Deputy Minister of Urban and Rural Development
- In office 21 March 2015 – 21 March 2025
- President: Hage Geingob

Deputy Minister of Education
- In office 21 February 2013 – 20 March 2015
- President: Hifikepunye Pohamba
- Preceded by: David Namwandi

Personal details
- Born: September 6, 1963 (age 62) Aminuis, Namibia
- Party: SWAPO
- Children: 2
- Occupation: Politician
- Profession: Teacher

= Silvia Makgone =

Namibian politician and teacher

Silvia Gonaone Makgone (born September 6, 1963, in Aminuis) is a Namibian politician and teacher who served as a deputy minister of urban and rural development.

== Early life and education ==
Makgone holds five tertiary education degrees in education and human resources, among them a bachelor's of arts and a bachelor of education.
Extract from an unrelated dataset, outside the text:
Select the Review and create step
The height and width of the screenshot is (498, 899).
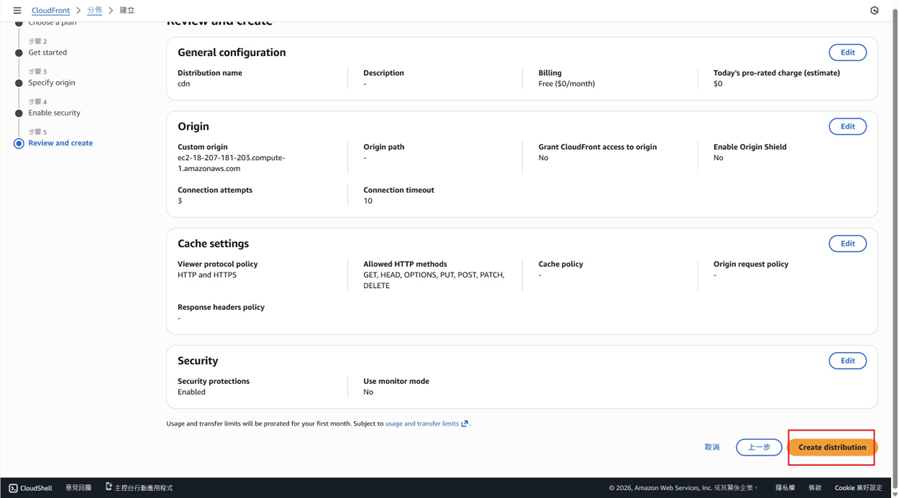(x=60, y=143)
She worked as teacher at Mokganedi Tlhabanello Senior Secondary School in Drimiopsis in the Omaheke Region from 1987 and was promoted to principal of Mokaleng RC Combined School in 1996. She also served as principal of other schools.

==Career==
In 2010, Makgone became a member of parliament on a SWAPO ticket.

In February 2013, after the death of Abraham Iyambo, she was appointed deputy minister of education. Makgone replaced David Namwandi who was promoted to minister.